McCain may lack the oratorical skills of Obama (with all its finesse), but he can speak from the fullness of his heart–from the overflow of a life in public service. Voters generally pick the candidate who seems most genuine, not necessarily the one who is more articulate. (How else did our current President get elected?)
For example, McCain outdid Obama at Saddleback not just because it was a friendly audience (after all, the TV audience dwarfed those in live attendance) but because he dug deeper. The answer he gave as to his greatest moral failure left the crowd momentarily speechless. He displayed gravitas, clarity, and simplicity, whereas Obama appeared scholarly and evasive.
Peter Robinson, writing in the Wall Street Journal, explains:
If he sometimes treated his 2000 campaign as a mere attempt to move up the ladder, Mr. McCain treats this campaign as a duty. And this, I think, represents the underlying reason Mr. McCain has been able to defy the odds, keeping the presidential race wide open. Whereas Mr. Obama remains a complicated, enigmatic figure — in the profile it published the day he delivered his acceptance speech, the New York Times called him “elusive” — Mr. McCain has come into focus, becoming a candidate voters can understand.
For conservatives (like myself) who sometimes disagree with McCain, Robinson notes:
The man is a patriot. Grasp that and you have grasped John McCain. Refusing 40 years ago to accept early release from his imprisonment in the Hanoi Hilton and running for president today — both are of a piece. Seen in this light, even Mr. McCain’s shortcomings make a certain kind of sense. McCain-Feingold? Bad legislation. But you can almost understand why he backed it.
Mr. McCain sees the money sloshing around Washington as an insult to America — and he takes such insults personally. Patriot though he is, Mr. McCain is too imbued with the military ethic (which of course eschews ostentatious displays) to trumpet his patriotism.

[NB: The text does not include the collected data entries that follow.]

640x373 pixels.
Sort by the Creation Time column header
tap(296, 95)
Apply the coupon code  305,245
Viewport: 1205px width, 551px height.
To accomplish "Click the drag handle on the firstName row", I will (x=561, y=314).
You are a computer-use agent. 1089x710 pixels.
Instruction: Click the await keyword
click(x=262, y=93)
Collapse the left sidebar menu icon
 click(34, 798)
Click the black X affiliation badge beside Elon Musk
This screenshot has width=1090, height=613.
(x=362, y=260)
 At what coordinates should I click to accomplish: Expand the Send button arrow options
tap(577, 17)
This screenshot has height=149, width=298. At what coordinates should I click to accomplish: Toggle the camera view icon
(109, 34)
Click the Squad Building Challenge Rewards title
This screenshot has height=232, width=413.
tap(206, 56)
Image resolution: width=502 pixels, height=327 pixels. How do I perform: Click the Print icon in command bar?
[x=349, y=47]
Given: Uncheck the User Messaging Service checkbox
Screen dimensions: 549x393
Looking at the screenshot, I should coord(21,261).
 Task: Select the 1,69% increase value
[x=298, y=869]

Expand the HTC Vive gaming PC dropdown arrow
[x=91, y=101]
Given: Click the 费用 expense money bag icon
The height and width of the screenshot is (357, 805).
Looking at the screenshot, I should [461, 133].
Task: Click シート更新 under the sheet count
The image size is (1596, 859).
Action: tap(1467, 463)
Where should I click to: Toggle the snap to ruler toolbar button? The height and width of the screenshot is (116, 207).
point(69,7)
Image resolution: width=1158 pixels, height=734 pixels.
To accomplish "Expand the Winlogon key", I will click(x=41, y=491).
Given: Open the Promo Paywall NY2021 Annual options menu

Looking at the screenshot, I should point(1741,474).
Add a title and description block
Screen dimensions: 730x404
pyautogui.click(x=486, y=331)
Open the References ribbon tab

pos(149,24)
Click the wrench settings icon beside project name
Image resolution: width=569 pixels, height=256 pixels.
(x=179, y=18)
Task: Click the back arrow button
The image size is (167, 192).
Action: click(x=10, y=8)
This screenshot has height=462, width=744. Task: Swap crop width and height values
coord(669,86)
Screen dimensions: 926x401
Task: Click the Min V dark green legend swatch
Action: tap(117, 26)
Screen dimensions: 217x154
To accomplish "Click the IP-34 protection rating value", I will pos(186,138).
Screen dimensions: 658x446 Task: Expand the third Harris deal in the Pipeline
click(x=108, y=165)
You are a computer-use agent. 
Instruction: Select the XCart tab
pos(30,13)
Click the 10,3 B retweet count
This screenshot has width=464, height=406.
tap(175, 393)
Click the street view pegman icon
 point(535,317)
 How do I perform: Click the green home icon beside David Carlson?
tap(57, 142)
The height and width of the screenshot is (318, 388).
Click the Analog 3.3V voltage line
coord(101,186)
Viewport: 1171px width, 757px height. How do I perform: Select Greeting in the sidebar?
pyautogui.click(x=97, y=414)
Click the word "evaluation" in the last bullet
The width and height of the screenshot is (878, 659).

I think this also explains why McCain doesn’t quote a lot of Bible or talk very much about his religious faith. For one, he’s of a generation that is not given to effusive expression on personal or spiritual matters. And secondly, it would probably be disingenuous. When I was at the Saddleback Civil Forum, several associates close to McCain helped me understand why McCain launched into the story of the cross in the sand when asked by Warren what it means to be a Christian. I had been hoping McCain would tell us how his faith sustains him today, not forty years ago. But it seems that McCain’s faith is largely structural, rather than pervasive and overt (as in Governor Huckabee, for example). But McCain’s reticence to talk about faith matters, then, is also evidence of integrity. Robinson’s conclusion is spot-on:
Mr. Obama may be able to offer voters all the attractions of high rhetoric, but Mr. McCain can offer something else: an uncomplicated love of country.
Read the whole thing.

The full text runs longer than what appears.